Security Update 2007-003 and the related code in Mac OS X 10.4.9 fix dozens of problems reported in the Month of Apple Bugs, including what was the most serious remaining problem, a way to exploit a flaw in Software Update by “enticing a user to download and open a Software Update Catalog file.” We haven’t seen reports of this – or any of the rest of the bugs – in the wild. Most of the non-MoAB exploits fixed by the security update require local users with access to an account and software that isn’t enabled by default in Mac OS X.
There’s no simple way to summarize 10.4.9’s general enhancements. Like the last few updates to Tiger, this one is a grab bag of fixes for numerous individual problems, and it’s likely the last big hurrah for Tiger, as Mac OS X 10.5 Leopard’s ostensible ship date moves ever closer. Although Apple could release a 10.4.10, history shows us they prefer the numerical purity of single digits. (Jaguar ended its run with 10.2.8 and Panther with 10.3.9.)
Notable among the general changes are improvements to .Mac synchronization. As a regular .Mac sync user, I have seen lots of inconsistent behavior and long delays. I’m hoping 10.4.9 eliminates these problems. Another fix related to USB modems I have to call out as “I fax in your general direction”: the note says that the update improves reliability in faxing in France or Belgium when using the Apple USB Modem.
Apple has made available separate incremental and combo updates for PowerPC and Intel systems running both Mac OS X and Mac OS X Server; you can use Software Update to download the best updater for your system or view all eight updates from the Apple downloads page. The combo updates work for 10.4.0 and later; the incremental releases work for 10.4.8. Set aside some download time, since the size of the updates runs from 72 MB (PowerPC incremental) to 350 MB (Mac OS X Server Intel combo). Panther’s Security Update 2007-003 is also available both via Software Update and as standalone downloads for both Mac OS X (36 MB) and Mac OS X Server (49.5 MB).

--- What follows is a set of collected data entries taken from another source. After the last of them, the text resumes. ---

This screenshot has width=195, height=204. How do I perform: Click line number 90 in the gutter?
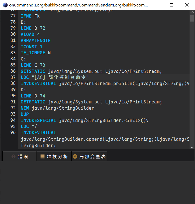13,96
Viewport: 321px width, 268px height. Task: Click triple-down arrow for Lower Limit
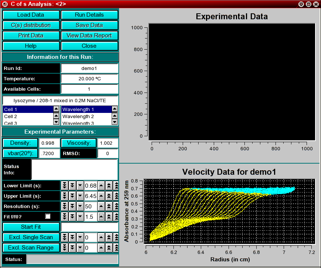click(65, 185)
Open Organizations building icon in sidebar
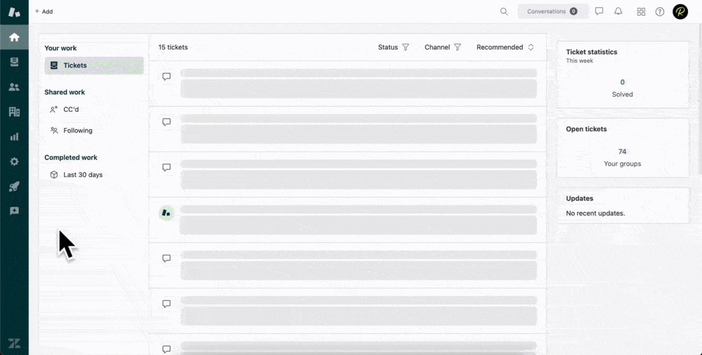This screenshot has height=355, width=702. pos(14,112)
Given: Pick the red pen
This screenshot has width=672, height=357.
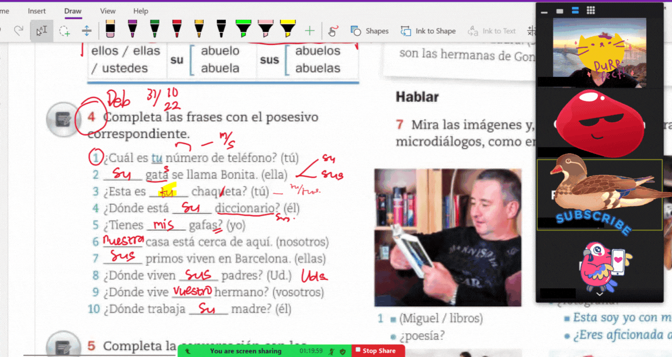Looking at the screenshot, I should pos(177,29).
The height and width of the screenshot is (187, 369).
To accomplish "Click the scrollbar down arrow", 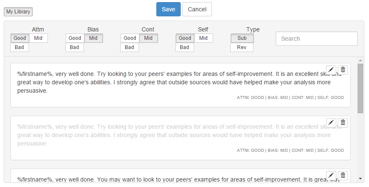I will [x=360, y=178].
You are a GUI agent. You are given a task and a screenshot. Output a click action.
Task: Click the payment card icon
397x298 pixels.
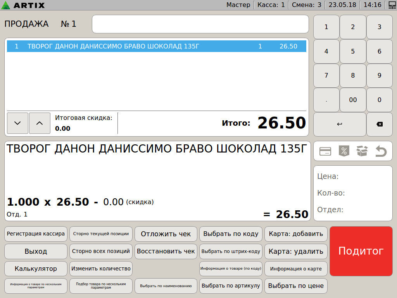[x=325, y=151]
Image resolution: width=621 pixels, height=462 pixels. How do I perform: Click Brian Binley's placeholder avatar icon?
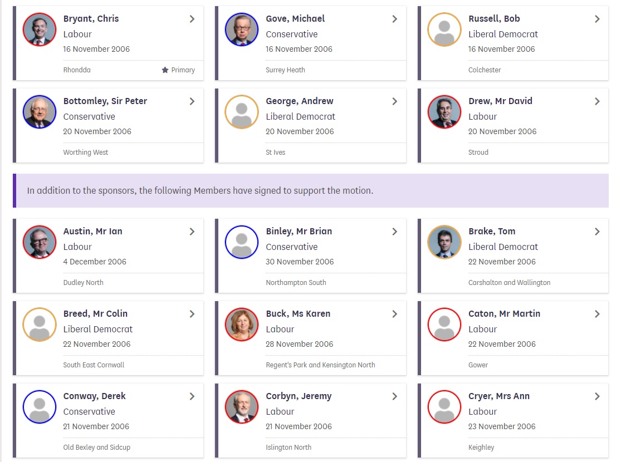tap(242, 242)
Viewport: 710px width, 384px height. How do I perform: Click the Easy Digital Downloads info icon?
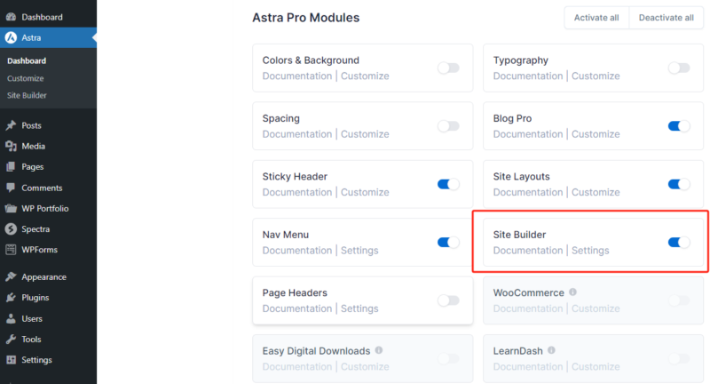click(x=379, y=350)
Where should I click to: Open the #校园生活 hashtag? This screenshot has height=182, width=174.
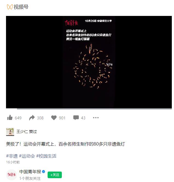[46, 156]
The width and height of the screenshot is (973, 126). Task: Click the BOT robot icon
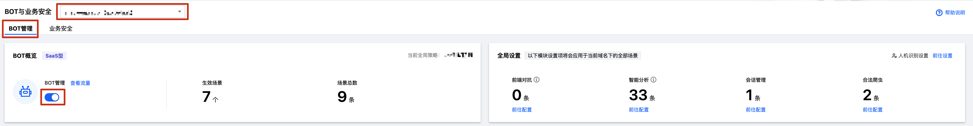click(25, 91)
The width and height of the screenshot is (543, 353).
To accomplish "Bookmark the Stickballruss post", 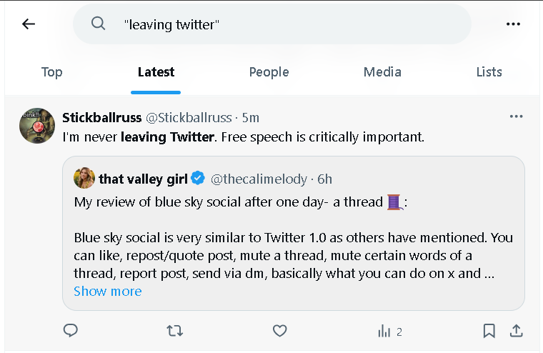I will (x=489, y=331).
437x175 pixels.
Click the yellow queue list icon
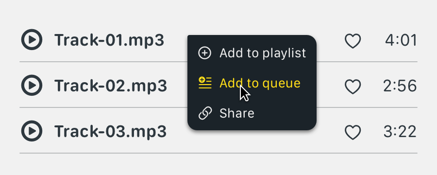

As always, if you experience any unusual problems after updating, particularly with applications not launching, download and install the combo updater for your Mac, since it can provide a cleaner installation.
Apple also released iPhoto 6.0.6, which “addresses issues with EXIF data compatibility and photocasting.” The photocasting fix is in response to another Month of Apple Bugs report. It’s also available via Software Update or as an 8 MB standalone download.